RANK El plásmido de activación CRISPR (m) proporciona un enfoque específico y no destructivo para regular al alza la expresión endógena de Tnfrsf11a sin alterar la secuencia de ADN subyacente.
RANK El plásmido de activación CRISPR (m) es un sistema mediador de activación sinérgica (SAM) de tres plásmidos diseñado para la regulación al alza transcripcional altamente eficiente y específica del locus Tnfrsf11a en líneas celulares humanas. El sistema se basa en una Cas9 catalíticamente inactiva (dCas9) que porta dos mutaciones inactivadoras (D10A y N863A) que eliminan la actividad nucleasa al tiempo que conservan la unión al ADN. Esta dCas9 se fusiona con VP64, un potente activador transcripcional, y se coexpresa con un gen de resistencia a la blasticidina para la selección. El segundo plásmido codifica la proteína de fusión MS2-p65-HSF1, un complejo activador secundario que actúa en conjunto con dCas9-VP64, junto con un gen de resistencia a la higromicina. El tercer plásmido codifica un ARN guía (sgRNA) específico del objetivo de 20 nt fusionado a dos aptámeros de ARN MS2 que reclutan el complejo MS2-p65-HSF1 al sitio de activación, acompañado de un gen de resistencia a la puromicina. Los tres plásmidos se administran en una proporción de masa de 1:1:1 para una expresión equilibrada de todos los componentes del sistema.

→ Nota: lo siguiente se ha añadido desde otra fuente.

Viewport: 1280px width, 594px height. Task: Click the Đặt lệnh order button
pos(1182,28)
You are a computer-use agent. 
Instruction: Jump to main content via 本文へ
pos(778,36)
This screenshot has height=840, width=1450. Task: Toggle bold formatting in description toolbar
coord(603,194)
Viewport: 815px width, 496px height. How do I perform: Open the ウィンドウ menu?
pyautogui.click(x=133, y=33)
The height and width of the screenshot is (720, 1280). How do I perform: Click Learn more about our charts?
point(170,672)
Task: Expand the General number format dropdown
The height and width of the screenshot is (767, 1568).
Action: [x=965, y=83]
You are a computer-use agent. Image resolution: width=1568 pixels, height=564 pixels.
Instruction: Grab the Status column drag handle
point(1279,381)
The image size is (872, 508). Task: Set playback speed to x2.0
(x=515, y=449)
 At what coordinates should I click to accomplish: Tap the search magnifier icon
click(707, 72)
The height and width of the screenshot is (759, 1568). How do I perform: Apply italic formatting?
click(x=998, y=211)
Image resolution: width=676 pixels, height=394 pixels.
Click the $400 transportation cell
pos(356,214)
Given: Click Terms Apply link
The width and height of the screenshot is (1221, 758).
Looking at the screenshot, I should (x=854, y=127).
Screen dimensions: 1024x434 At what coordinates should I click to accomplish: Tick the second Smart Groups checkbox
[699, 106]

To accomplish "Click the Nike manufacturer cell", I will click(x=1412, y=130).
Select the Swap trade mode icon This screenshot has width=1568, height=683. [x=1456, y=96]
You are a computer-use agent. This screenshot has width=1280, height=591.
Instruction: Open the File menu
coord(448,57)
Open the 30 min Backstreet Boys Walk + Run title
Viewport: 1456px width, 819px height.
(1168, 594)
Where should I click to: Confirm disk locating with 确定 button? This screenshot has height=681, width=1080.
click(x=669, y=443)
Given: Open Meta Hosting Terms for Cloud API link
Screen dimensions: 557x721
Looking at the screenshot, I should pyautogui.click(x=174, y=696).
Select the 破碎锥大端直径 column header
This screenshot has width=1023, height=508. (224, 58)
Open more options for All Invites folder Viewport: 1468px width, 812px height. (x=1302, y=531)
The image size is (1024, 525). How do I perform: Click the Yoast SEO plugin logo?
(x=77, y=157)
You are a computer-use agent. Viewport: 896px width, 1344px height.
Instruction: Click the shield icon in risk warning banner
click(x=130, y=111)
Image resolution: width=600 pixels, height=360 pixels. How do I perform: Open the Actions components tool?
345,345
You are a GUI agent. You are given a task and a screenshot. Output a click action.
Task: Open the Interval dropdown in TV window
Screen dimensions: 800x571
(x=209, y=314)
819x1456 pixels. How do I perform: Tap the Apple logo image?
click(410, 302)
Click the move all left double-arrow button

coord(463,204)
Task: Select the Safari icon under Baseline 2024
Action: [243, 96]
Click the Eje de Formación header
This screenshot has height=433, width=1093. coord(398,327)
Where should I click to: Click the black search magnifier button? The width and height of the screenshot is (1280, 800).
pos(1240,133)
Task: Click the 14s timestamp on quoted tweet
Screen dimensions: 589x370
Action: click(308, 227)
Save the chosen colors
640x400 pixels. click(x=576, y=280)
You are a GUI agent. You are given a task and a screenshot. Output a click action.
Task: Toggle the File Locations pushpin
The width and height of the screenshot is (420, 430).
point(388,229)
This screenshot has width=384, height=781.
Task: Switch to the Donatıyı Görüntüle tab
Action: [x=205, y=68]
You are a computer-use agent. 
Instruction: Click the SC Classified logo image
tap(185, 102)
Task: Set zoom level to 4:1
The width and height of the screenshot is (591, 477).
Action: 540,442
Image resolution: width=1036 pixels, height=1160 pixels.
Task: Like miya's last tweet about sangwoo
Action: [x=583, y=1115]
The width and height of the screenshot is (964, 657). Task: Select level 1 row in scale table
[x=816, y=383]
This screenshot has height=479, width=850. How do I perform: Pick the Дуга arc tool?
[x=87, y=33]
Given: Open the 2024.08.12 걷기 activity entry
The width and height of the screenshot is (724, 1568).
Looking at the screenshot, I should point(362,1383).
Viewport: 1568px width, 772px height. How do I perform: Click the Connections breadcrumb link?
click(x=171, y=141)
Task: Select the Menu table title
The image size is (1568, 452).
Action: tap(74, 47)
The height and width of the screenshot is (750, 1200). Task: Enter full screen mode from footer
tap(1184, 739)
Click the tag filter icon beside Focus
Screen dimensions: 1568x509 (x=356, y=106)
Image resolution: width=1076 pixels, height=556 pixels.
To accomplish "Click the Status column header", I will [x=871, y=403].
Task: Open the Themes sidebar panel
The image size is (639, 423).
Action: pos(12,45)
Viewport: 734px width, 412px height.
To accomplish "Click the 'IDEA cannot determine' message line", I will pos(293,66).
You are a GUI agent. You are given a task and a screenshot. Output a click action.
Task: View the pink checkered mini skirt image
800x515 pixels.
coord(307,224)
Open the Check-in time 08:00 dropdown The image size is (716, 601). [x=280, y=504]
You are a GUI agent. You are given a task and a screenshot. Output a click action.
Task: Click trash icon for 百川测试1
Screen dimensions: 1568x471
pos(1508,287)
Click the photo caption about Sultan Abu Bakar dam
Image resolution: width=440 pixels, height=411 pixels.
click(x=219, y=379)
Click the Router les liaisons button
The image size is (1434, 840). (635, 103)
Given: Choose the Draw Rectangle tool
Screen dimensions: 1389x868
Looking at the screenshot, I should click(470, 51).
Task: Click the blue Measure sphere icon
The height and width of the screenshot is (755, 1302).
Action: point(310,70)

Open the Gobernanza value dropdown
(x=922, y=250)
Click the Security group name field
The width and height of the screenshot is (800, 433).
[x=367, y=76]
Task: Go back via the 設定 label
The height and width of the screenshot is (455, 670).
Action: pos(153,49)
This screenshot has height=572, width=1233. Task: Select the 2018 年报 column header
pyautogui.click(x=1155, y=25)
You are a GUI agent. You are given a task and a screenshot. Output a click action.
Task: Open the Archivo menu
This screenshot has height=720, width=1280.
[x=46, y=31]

Una vez ensamblado en el locus diana, el complejo SAM se une aproximadamente 200 pb aguas arriba del sitio de inicio transcripcional Tnfrsf11a, donde VP64, p65 y HSF1 actúan de forma coordinada para reclutar la maquinaria transcripcional e impulsar la regulación al alza de la expresión endógena de RANK. A diferencia de la Cas9 con actividad nucleasa, dCas9 no introduce roturas de doble cadena ni modifica la secuencia genómica, preservando el locus nativo Tnfrsf11a y permitiendo el estudio de las respuestas transcripcionales dependientes de RANK en el locus endógeno, lo que la convierte en una herramienta valiosa para estudios funcionales, la identificación de genes diana y la modelización de la restauración de la vía RANK en células tumorales con expresión de Tnfrsf11a silenciada o reducida.
Sólo para uso en investigación. No destinado a uso diagnóstico o terapéutico.